GCKR Polymorphisms Increase the Risks of Low Bone Mineral Density in Young and Non-Obese Patients With MASLD and Hyperuricemia.

Abstract

Metabolic-associated steatotic liver disease (MASLD) encompasses common comorbidities including low bone mineral density (BMD) and hyperuricemia (HU), yet relevant genetic analyses are limited. This study aimed to investigate the genetic effects of risk single nucleotide polymorphisms (SNPs) on the occurrence of low BMD in patients with MASLD and HU, particularly focusing on relatively young or non-obese populations.
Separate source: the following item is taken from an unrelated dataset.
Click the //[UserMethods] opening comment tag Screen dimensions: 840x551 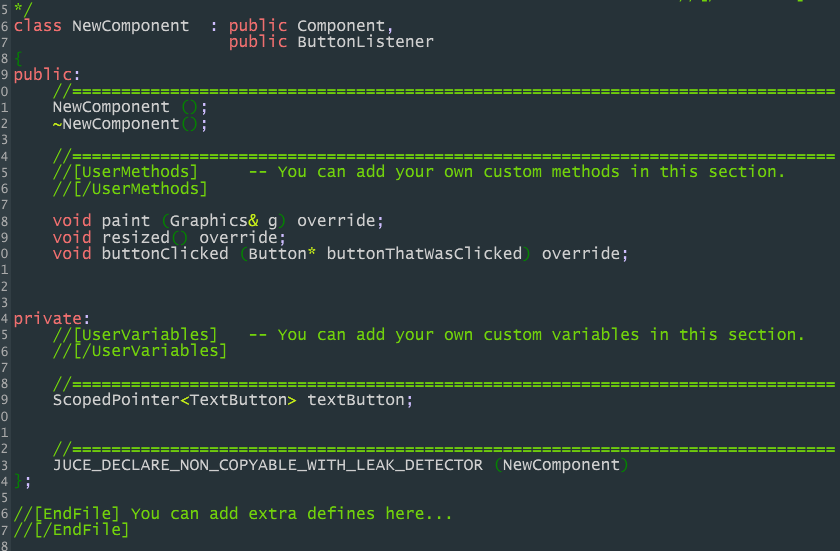(x=126, y=172)
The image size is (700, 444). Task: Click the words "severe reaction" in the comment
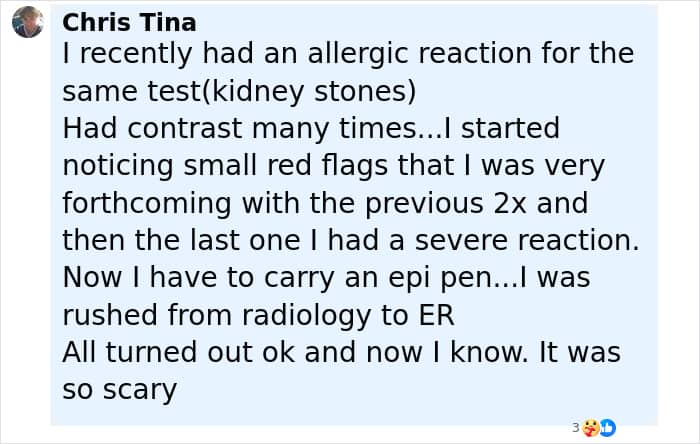tap(521, 241)
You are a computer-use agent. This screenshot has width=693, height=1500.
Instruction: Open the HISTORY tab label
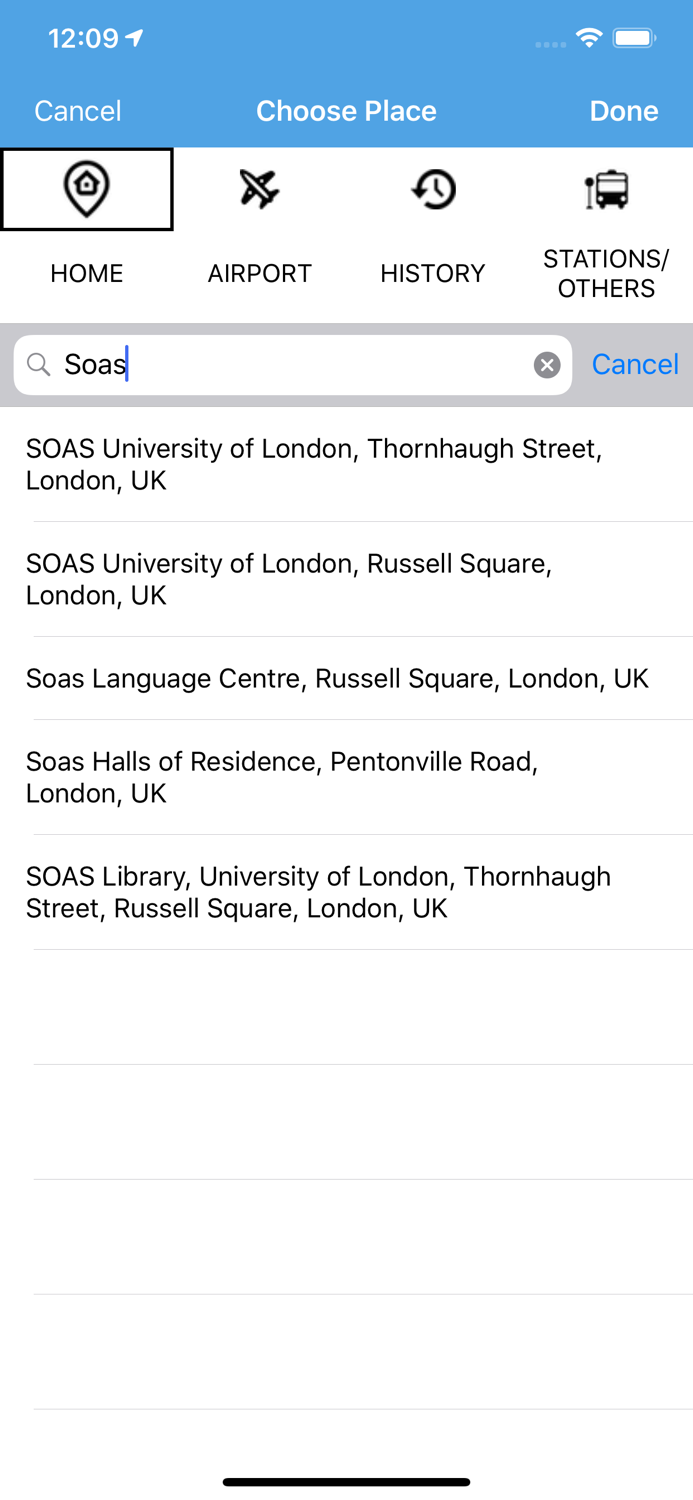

We conducted a cross-sectional study utilizing data from the Taiwan Biobank, screening a total of 150,709 participants who were prospectively enrolled over a period of 13 years. The risk SNPs for MASLD were identified. Genotype analyses of HU and its effects on the occurrence of low BMD in the general population were evaluated, with further analyses of common SNPs focusing on patients with MASLD, including subgroup analyses on relatively young and non-obese populations. A total of 20,496 participants were eligible for analysis, including 7526 patients with MASLD. Several risk SNPs for MASLD were identified. Furthermore, MASLD patients carrying the PNPLA3-rs738409 C_C, PNPLA3-rs2896019 T_T, GCKR-rs780094 T_T, and GCKR-rs1260326 T_T genotypes exhibited an increased risk of comorbidity with HU. Trend analysis revealed that the T alleles in GCKR-rs780094 and GCKR-rs1260326 were associated with the occurrence of low BMD in MASLD individuals comorbid with HU, particularly among relatively young or non-obese populations. In relatively young, non-obese patients with MASLD and HU, genetic effects significantly increase the risk of occurrence of low BMD. Given the presence of genetic effects in these ostensibly low-risk groups, heightened awareness and close follow-up are recommended.